People are afraid to say that they are pro-abortion, but if you accept their presupposition that a baby is not a human being until it's born, then why think that abortion is something you shouldn't be for? What is the tragedy involved in the routine surgical procedure that removes the growth inside a woman's body, a growth that is not human and therefore has no moral standing? Why hide behind the rhetoric of choice when the logic of your position entails that the procedure is not just acceptable, it is morally praiseworthy in many circumstances? I'll tell you why: it's because deep down, they know that this is not a good thing. They know they are messing with something sacred, and they are ashamed to name their position for what it is: pro-death.

brian (for real?) for real said...

My brother and dearest friend is a single-issue voter, fixated on the same issue as you are. I still love him more than I love most other people.

jenA said...

This is a comment section run amok, Craig.
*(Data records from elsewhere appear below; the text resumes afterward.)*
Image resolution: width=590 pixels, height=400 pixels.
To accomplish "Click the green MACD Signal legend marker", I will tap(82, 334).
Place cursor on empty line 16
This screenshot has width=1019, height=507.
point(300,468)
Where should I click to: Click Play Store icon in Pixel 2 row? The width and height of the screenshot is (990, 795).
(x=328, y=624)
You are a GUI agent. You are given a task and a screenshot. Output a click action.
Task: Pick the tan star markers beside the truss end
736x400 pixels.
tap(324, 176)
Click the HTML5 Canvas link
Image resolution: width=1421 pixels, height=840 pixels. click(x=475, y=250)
Nonetheless, as a woman with two (untested but supposedly) fully-functioning ovaries and a disdain for laws that legislate morality and how one treats one's own body, I must comment.
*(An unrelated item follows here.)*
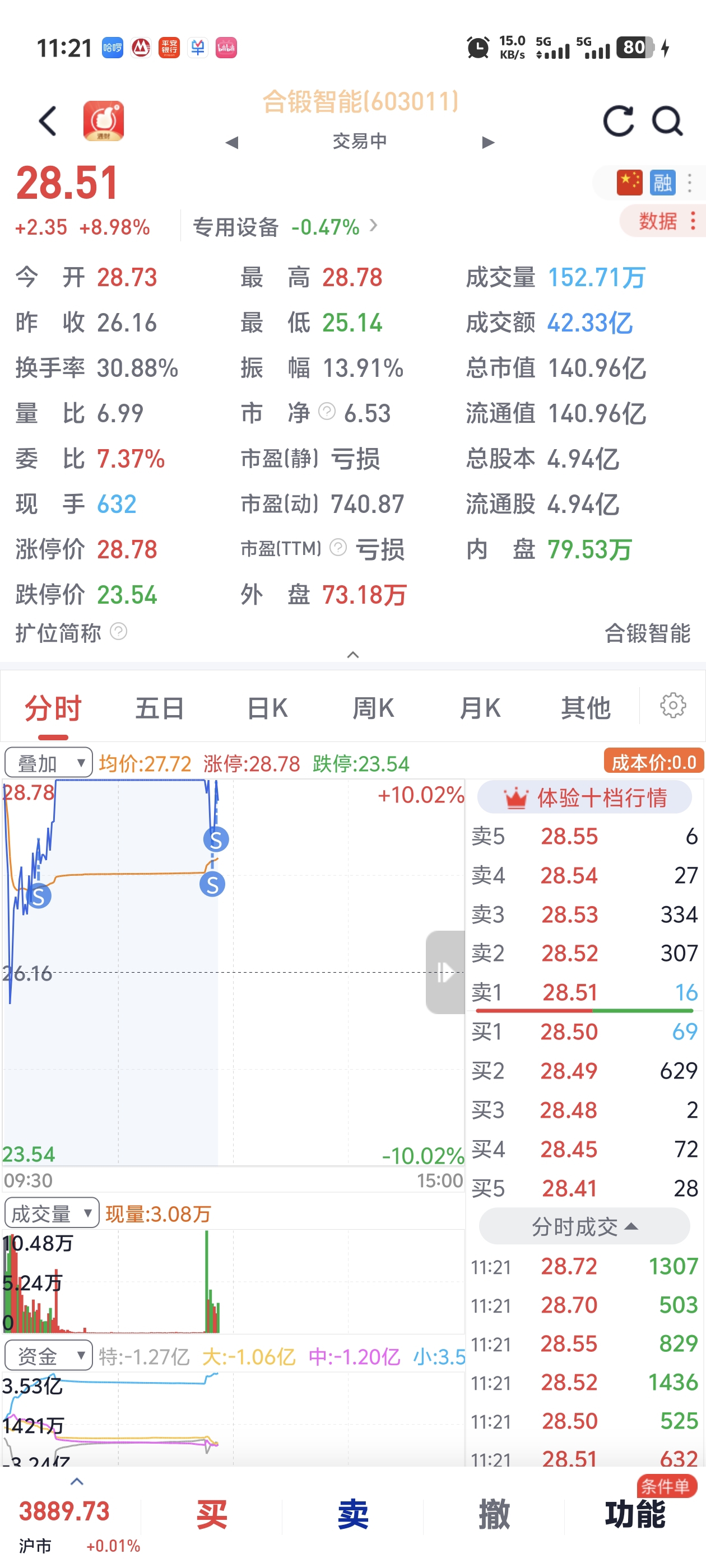Tap the red 买 buy button

tap(212, 1514)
I think that of the women who argue they are not pro-abortion but pro-choice, many may do so because it is not a choice for themselves; rather, they are pro-choice because they do not feel compelled nor qualified to deny another woman the opportunity to make the same choice for herself. It's a free-will issue.

I do agree that if pro-choice groups were true advocates of choice, they would be advocates of educated choice. I don't believe anyone who is pro-choice and rejects an ultrasound requirement does so because it would thwart their plans to inhibit population growth.

If that were the case, they would in fact be pro-sterilization -- a position that clearly takes away any reproductive choice and which is not in line with the current movement.

That said, whether you support a woman's legal right to choose abortion or oppose the state's protection of the procedure, voting on or even perpetuating this issue is still closing the gate after the horse is out.

Businesses go under when their services are no longer needed, thus eliminating the need for regulation. Make abortion unneccessary.

When the community itself can teach women and men that children aren't burdens and pregancy isn't an accident or an inconvenience, and when we can convince men and women that sex is not a commodity, and when we stop assigning it an incremental dollar value and start talking about it matter-of-factly in the church without assigning guilt or shame, and when we start teaching teens how to be parents, babysitting for free while they're at school and paying for their college educations so they don't bring up another generation on welfare, we might actually end up with fewer people who take their shame out on their kids and who are actually equipped to be decent parents.

Aaron said...

Jena,

I agree completely with the last paragraph you wrote. But even if the church does all these things, abortion will not become unnecessary. At best, the church will be a counterculture of life, but that still leaves a culture of death where the government, charged by God to punish the evildoer and uphold righteousness, has deliberately abdicated its role to protect a certain class of people.

There were many in the American South prior to the Civil War who said slavery could not be legislated away. It had to be phased out gradually as hearts were changed. They seemed to be on the wrong side of history. I think history will prove the "change hearts, not laws" position wrong again on this issue.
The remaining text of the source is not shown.